Sometimes it is really hard to wait, but the wait has been worth it.  After starting, then stopping, then hemming and hawing, sweet cherry harvest began in earnest ten days ago.  It is tricky to decide when cherries are ripe.  As they ripen, cherries first turn a straw color, then a pink, then a red, and finally a deep, mahogany purple.  The color purple is when they finally go from good to really good.

So many cherries in the stores are disappointing because they are picked red and not purple.  They look enticing, but are not really flavorful.

 

IMG_4153

You bite them and there is just slightly sweet flatness.  As they get temptingly close to being ready, it is easy to go out in the orchard and start eating.  I think, “that was pretty good, we should start now!”  But, pretty good isn’t the same as really good.  Given that we don’t have cherries all that often – really good is what we want.  And, that change from red to purple is the change from pretty good to really good.

 

Some of these cherries are deep red and a few are purple.  When I was looking at them on the tree, they all appeared purple.  We started to pick.  And after looking at them in the box, the hemming and hawing started…  Red, not all purple.  I was worrying that waiting would let the birds eat that much more of our crop.  I also didn’t want to get behind and suddenly have overripe cherries.  Yet, I just wasn’t satisfied with the overall flavor and color of what I was seeing in the box.  My crew foreman was watching me scuff my feet, bob my head back and forth, open my mouth to say something and then close it.  What was the right choice?  Then Mother Nature helped me out.  In the middle of all that hemming and hawing, it started to rain.  Picking in the rain is miserable.  We would wait.
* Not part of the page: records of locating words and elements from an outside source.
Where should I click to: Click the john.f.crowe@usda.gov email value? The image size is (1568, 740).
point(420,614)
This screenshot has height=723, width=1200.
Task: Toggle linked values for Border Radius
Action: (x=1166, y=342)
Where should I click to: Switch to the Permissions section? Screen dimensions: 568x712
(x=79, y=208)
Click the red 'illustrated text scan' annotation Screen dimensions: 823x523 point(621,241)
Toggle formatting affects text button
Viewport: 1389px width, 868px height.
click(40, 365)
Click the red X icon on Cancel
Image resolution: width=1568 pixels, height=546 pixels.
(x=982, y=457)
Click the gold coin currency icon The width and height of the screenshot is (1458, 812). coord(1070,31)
It turned out to be a good choice.  The difference between that Friday and the next Monday was notable.  The color had deepened and the flavor had intensified.  Rather than looking in a box and wondering, I was looking in the box and liking what I saw.

 

 

 

We have been picking fast and furious and will have lots of cherries at the farmers markets this coming weekend.  Purple is flavor and sweet lusciousness.  Red was almost but not quite.  I eat enough cherries in the field that I purposely don’t keep them in the house since I would founder on them.The question now isn’t whether they are good or really good – it is how to stop eating them once I’ve started!